Task brief:
From the data below, retype exactly the lines starting with the one that contains "Economie (79, 454)" and ending with the one that contains "Ordering FAQ (623, 1767)", both included.

Data to examine:
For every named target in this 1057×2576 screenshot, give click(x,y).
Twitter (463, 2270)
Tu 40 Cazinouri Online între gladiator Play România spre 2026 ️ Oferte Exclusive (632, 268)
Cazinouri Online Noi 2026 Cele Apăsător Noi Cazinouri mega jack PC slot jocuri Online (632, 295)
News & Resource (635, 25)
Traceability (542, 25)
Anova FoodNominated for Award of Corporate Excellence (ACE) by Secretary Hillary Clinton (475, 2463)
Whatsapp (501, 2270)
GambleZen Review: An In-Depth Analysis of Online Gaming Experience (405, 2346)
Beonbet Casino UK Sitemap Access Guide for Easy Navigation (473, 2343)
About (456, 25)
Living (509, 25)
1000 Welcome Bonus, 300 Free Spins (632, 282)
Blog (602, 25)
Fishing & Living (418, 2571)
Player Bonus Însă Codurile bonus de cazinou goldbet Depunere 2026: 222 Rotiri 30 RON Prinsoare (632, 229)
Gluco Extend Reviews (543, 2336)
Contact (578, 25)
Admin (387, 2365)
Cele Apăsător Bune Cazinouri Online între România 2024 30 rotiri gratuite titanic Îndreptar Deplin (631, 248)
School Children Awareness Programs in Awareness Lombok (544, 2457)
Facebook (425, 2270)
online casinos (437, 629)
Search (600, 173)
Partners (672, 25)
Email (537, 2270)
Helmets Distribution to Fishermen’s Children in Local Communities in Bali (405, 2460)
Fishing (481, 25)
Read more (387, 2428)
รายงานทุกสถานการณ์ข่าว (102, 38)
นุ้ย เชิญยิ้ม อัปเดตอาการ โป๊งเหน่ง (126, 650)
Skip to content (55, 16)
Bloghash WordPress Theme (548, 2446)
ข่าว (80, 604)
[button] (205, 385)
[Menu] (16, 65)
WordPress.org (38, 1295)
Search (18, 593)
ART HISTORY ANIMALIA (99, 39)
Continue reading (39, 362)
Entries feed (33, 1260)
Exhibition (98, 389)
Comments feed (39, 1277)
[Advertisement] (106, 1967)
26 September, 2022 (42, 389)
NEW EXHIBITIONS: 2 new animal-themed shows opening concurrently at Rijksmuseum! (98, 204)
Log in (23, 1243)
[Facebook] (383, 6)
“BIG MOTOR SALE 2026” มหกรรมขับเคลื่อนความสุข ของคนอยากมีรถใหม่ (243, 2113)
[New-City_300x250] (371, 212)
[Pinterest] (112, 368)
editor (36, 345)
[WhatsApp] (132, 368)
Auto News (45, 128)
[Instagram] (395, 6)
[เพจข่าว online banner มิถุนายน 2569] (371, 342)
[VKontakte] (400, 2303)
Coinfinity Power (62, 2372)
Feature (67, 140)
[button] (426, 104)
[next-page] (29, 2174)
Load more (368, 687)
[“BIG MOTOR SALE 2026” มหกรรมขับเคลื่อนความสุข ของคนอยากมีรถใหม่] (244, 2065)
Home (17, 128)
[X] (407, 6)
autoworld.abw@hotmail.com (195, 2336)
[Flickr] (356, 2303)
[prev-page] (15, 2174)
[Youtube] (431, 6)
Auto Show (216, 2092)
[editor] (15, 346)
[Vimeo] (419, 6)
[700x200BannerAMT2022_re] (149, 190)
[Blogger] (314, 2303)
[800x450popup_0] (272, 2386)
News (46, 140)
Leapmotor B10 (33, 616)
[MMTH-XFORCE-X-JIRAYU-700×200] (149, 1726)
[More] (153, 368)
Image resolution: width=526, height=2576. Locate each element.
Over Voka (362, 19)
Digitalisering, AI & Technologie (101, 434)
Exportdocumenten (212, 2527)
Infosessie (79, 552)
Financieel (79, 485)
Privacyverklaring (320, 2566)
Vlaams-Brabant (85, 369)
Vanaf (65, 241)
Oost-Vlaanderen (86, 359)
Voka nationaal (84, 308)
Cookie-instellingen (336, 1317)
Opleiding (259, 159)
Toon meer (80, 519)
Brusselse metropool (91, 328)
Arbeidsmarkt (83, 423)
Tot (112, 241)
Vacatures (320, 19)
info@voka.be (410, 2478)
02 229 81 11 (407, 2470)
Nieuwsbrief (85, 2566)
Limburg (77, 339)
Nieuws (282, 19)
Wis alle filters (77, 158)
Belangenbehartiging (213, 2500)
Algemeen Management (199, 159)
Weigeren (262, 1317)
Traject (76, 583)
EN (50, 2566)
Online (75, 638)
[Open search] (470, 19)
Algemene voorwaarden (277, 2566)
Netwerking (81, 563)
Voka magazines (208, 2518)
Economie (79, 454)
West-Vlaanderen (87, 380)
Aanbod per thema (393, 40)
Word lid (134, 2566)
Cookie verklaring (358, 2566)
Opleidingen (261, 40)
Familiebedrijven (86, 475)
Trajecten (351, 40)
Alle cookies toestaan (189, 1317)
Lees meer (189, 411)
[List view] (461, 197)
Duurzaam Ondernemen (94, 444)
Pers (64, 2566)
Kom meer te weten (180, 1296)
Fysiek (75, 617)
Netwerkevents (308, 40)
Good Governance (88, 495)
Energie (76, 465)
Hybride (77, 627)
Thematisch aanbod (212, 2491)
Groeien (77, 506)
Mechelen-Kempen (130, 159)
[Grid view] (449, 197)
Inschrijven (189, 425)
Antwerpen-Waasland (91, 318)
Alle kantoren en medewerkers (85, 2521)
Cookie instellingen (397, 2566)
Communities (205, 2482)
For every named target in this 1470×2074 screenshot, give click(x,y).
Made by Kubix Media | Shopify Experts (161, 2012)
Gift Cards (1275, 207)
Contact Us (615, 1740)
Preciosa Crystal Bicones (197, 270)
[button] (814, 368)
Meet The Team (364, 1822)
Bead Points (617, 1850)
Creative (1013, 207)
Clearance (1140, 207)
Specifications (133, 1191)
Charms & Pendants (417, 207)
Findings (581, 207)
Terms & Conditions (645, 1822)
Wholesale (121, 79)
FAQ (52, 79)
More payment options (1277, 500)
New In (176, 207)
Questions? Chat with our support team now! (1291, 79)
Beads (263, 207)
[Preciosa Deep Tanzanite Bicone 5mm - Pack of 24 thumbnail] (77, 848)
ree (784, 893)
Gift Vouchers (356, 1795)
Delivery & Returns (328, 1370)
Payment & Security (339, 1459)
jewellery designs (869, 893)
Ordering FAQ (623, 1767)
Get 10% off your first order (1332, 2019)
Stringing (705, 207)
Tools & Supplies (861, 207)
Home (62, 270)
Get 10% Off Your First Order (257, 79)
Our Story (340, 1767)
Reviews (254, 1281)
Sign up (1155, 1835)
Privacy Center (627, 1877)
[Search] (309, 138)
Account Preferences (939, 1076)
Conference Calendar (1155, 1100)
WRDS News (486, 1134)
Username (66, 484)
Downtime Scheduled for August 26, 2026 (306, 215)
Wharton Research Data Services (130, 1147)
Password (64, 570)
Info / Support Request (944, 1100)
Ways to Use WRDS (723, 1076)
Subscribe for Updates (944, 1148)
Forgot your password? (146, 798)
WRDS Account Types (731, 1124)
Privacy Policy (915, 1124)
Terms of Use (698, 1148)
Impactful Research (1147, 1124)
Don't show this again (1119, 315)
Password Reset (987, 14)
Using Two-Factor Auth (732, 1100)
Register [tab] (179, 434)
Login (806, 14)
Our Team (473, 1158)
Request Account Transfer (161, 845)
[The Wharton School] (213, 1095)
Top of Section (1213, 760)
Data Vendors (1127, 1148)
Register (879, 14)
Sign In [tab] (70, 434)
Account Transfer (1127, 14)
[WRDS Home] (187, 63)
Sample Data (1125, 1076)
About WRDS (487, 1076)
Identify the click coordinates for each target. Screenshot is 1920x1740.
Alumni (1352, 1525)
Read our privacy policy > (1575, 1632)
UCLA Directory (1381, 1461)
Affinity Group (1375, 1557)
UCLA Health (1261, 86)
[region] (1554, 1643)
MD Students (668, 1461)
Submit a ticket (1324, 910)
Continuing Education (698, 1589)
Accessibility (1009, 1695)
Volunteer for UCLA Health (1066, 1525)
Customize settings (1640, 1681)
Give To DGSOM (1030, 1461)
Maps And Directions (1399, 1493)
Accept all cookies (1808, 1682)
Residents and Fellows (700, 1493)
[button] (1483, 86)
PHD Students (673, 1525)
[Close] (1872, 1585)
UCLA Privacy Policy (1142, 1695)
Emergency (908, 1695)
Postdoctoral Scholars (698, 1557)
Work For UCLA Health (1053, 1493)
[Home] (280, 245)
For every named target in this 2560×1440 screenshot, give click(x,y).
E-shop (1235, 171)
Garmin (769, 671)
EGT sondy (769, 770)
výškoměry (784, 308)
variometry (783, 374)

Solution to this exercise:
Economie (79, 454)
West-Vlaanderen (87, 380)
Aanbod per thema (393, 40)
Word lid (134, 2566)
Cookie verklaring (358, 2566)
Opleidingen (261, 40)
Familiebedrijven (86, 475)
Trajecten (351, 40)
Alle cookies toestaan (189, 1317)
Lees meer (189, 411)
[List view] (461, 197)
Duurzaam Ondernemen (94, 444)
Pers (64, 2566)
Kom meer te weten (180, 1296)
Fysiek (75, 617)
Netwerkevents (308, 40)
Good Governance (88, 495)
Energie (76, 465)
Hybride (77, 627)
Thematisch aanbod (212, 2491)
Groeien (77, 506)
Mechelen-Kempen (130, 159)
[Grid view] (449, 197)
Inschrijven (189, 425)
Antwerpen-Waasland (91, 318)
Alle kantoren en medewerkers (85, 2521)
Cookie instellingen (397, 2566)
Communities (205, 2482)
For every named target in this 1470×2074 screenshot, give click(x,y).
Made by Kubix Media | Shopify Experts (161, 2012)
Gift Cards (1275, 207)
Contact Us (615, 1740)
Preciosa Crystal Bicones (197, 270)
[button] (814, 368)
Meet The Team (364, 1822)
Bead Points (617, 1850)
Creative (1013, 207)
Clearance (1140, 207)
Specifications (133, 1191)
Charms & Pendants (417, 207)
Findings (581, 207)
Terms & Conditions (645, 1822)
Wholesale (121, 79)
FAQ (52, 79)
More payment options (1277, 500)
New In (176, 207)
Questions? Chat with our support team now! (1291, 79)
Beads (263, 207)
[Preciosa Deep Tanzanite Bicone 5mm - Pack of 24 thumbnail] (77, 848)
ree (784, 893)
Gift Vouchers (356, 1795)
Delivery & Returns (328, 1370)
Payment & Security (339, 1459)
jewellery designs (869, 893)
Ordering FAQ (623, 1767)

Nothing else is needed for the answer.